Type 2 5-alpha reductase predominates in the genital tract, and the isoform of the enzyme in the pilosebaceous unit is type 1. Finasteride is a more
potent inhibitor of the type 2 5-alpha reductase; however, finasteride has also been used in the management of hirsutism in females.
- T and DHT mediate their effects via the same AR. DHT-AR complexes are more stable. This explains why DHT is biologically the most potent androgen.
- The embryonic ovary does not produce any hormones, and estrogens are not required for intrauterine development of female internal or external genitalia.
- The critical period of differentiation of genitalia in intrauterine life is 8-12 weeks. T synthesis by the Leydig cell during this time is under the control of hCG (LH receptor). After
mid-gestation, fetal pituitary LH modulates fetal T synthesis and affects the growth of the differentiated penis.
- Genetic sex – male (46 XY), female (46 XX); gonadal sex (male – if testes are present; female – if ovaries are present); phenotypic sex – based on external genitalia – male, female, ambiguous.
- Gender assignment at birth is based on external genitalia (male; female; ambiguous)

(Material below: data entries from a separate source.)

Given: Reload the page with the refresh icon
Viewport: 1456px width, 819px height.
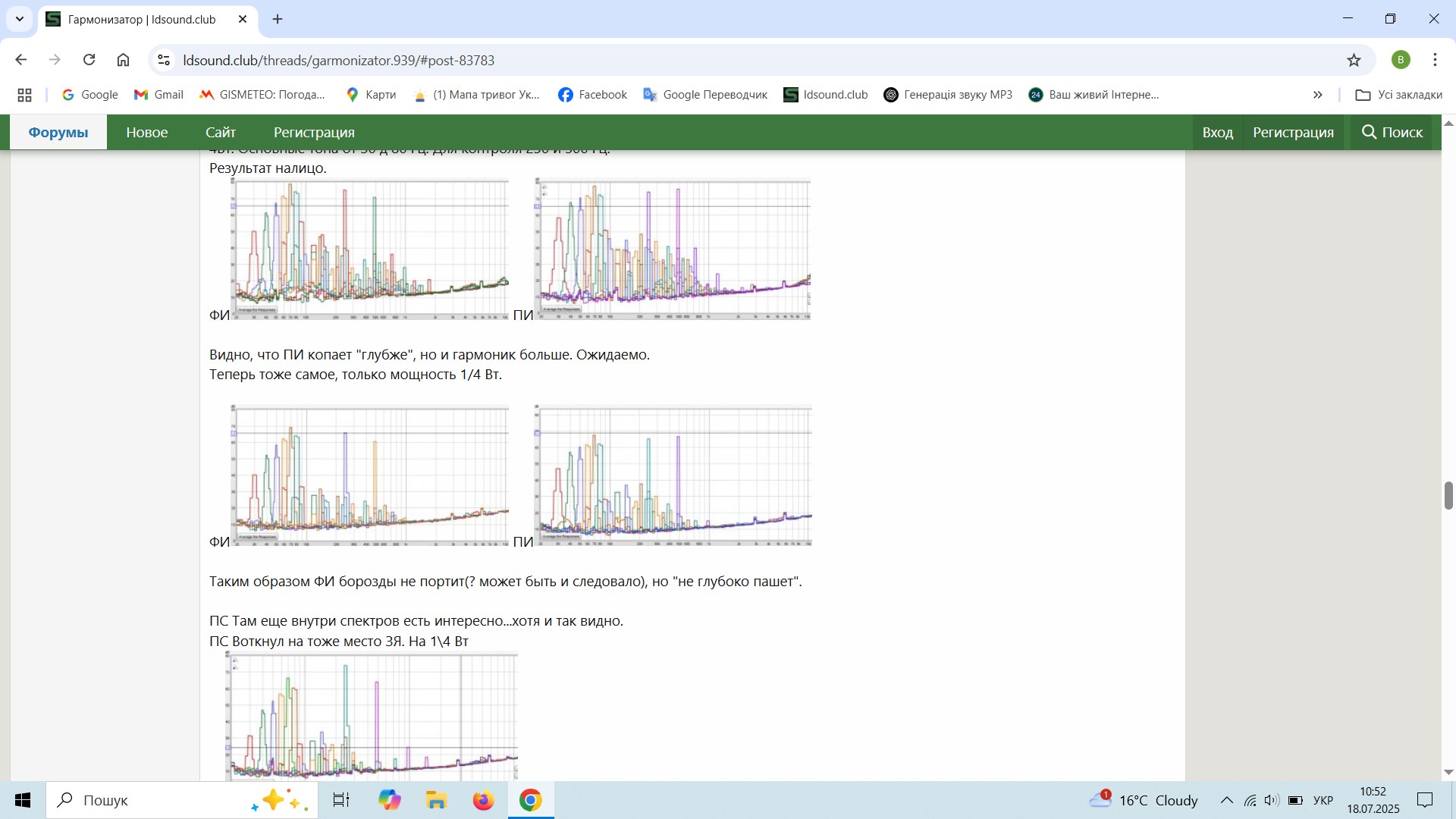Looking at the screenshot, I should pos(89,60).
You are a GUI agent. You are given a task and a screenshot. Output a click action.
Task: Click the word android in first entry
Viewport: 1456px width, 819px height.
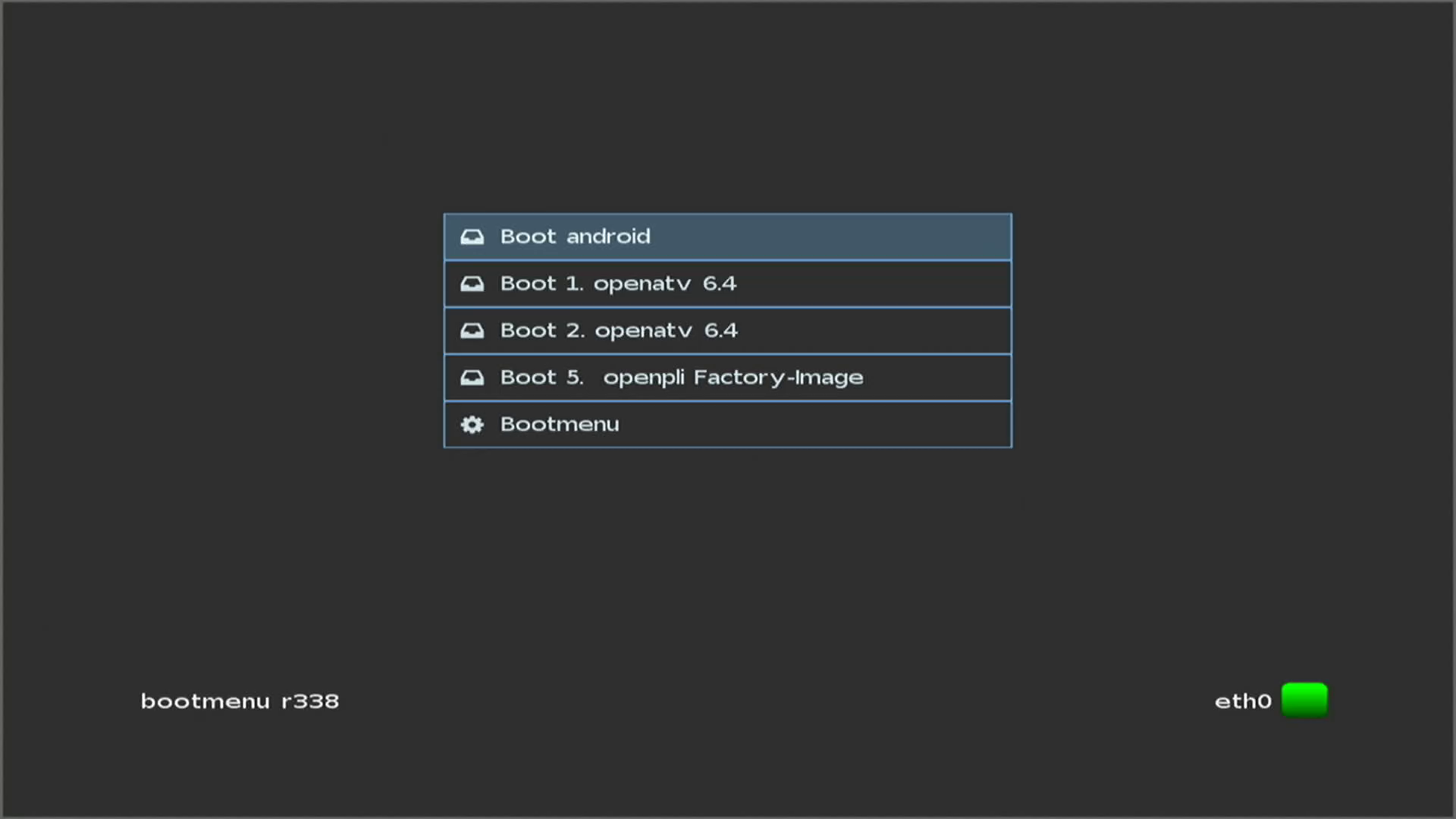tap(608, 237)
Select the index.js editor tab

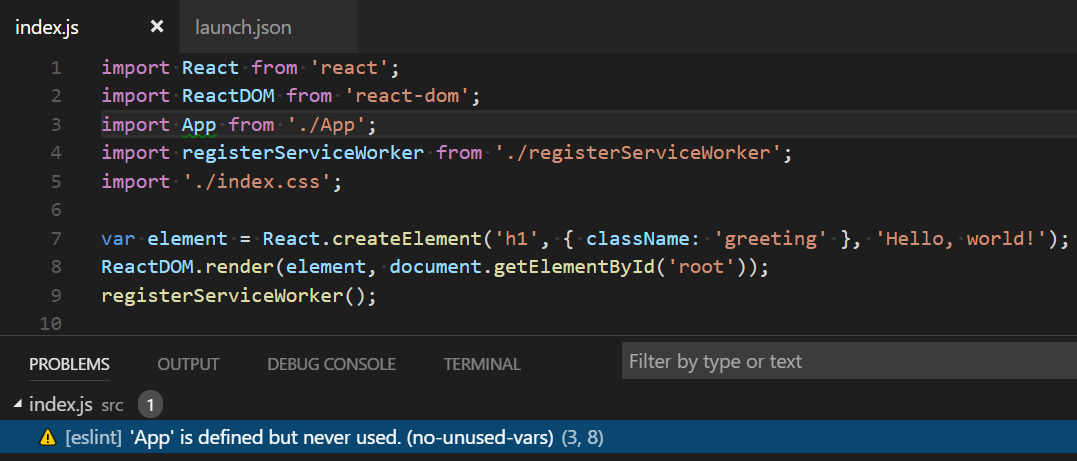[x=47, y=27]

- Gender identity: Identification of self as male or female. This is affected by one’s perception of his/her genitalia in comparison to others, how the child is raised (as female or male). The size of the phallus is a particularly important determinant.
When all of this is considered along with mechanisms involved in puberty and the actions of sex hormones, then we have most of the factual premises needed for understanding the phenotype in most disorders of sexual differentiation and therefore diagnosing them.